I began by relating the GreenOps story, explaining how Greenopolis and Think Green Rewards had come together to create this dynamic new recycling system They seemed intrigued but not overwhelmed, until I told them how this system could create jobs in their cities by making "this product," at which point I held up a sample of plastic plywood replacement produced from curbside recyclables. I then explained to them how this, rather than beach cleanups, could be the ultimate solution to this problem for their communities. If it were made mandatory that all such material sold in the state of California contain just 25% recycled plastic, there would be an economic incentive to reclaim the plastic now ending up in the ocean, which would stop posing a threat to the marine environment and ecosystem.

In fact, I was so fired up by my own rhetoric that I hardly slept all night, so captivated was I by the thought that this is something we need to make happen without delay. With that in mind, I proceeded to call everyone on the team and tell them to be ready for us to start taking GreenOps to the next level of creating jobs in local communities.

To read about the latest study on the Great pacific garbage patch, click here.

 

Humane Society Head Castigates Pork Industry’s Bid for Bailout

September 6, 2009

In all the talk about health care, one issue that really isn’t being addressed is the role our system of factory farming plays in putting Americans more at risk from contagious diseases as well as chronic ones. Typical large-scale hog-raising operations, for example, not only abuse antibiotics in a manner that helps render their use in medicine ineffective, but can provide ideal conditions for pathogens to breed.

So it would seem to be the ultimate in chutzpah that the U.S. pork industry would come crying to the government for a bailout, complaining that its business was suffering because of the swine flu, which its practices may well have been instrumental in bringing about (or so some experts believe).

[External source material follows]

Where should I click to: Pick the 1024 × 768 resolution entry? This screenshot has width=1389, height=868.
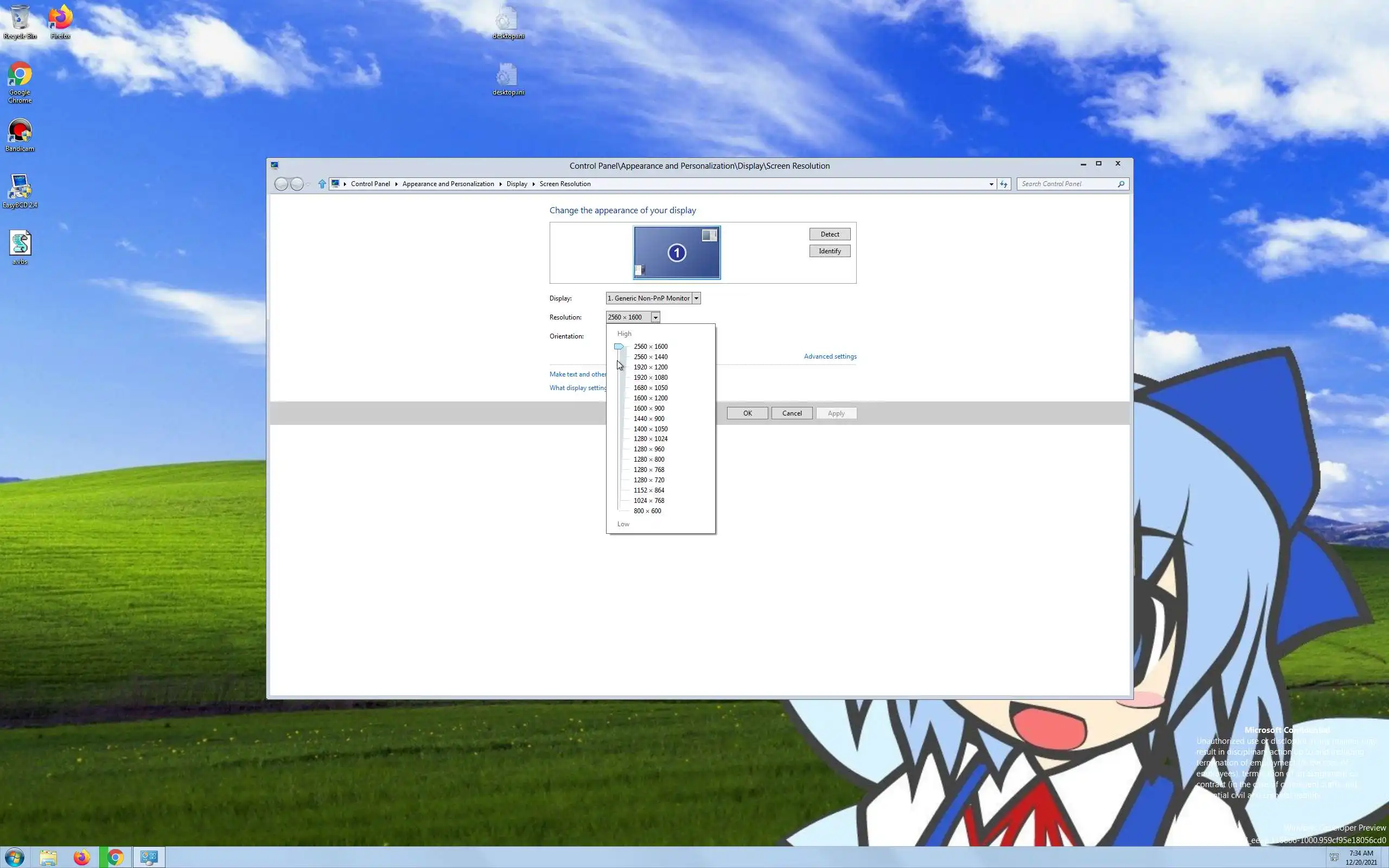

For the full story of how taxpayer funds are being sought to help perpetrate conditions that are both inhumane and hazardous to public health, I recommend you read the report from Wayne Pacelle, president and CEO of the Humane Society of the United States by clicking here.

Our problems seem much simpler to solve when contemplated in the calm of Iceland

September 3, 2009

The one thing that really stuck with me about Iceland during my recent visit was its simplicity.

There was an aura of absolute calm, with few noises if any noises. The silence filled voids of activity with this feeling that everything in nature is working and we really don't have to do anything but let nature take its course.

This atmosphere of genuine tranquillity provided a perfect backdrop for our "Iceland Conference,” infusing it with an underlying sense that there are simple, basic solutions to all of the current problems facing mankind. Couldn’t we all simply make up our minds to manufacture things without ever again using any toxic chemicals, or to design every product and component so that it could be reused in perpetuity, or to never allow people or animals to be harmed by our enterprises? Could we manage to resolve all of our issues by setting such clear, simple objectives four ourselves?

Perhaps, just like Reagan and Gorbachev, all of our world leaders should make it a point to hold their “summits” in Iceland. It just might give them an entirely new perspective -- and help crystallize the simple solutions to problems that seem so vexing and complex when discussed amid the static of the rest of the world.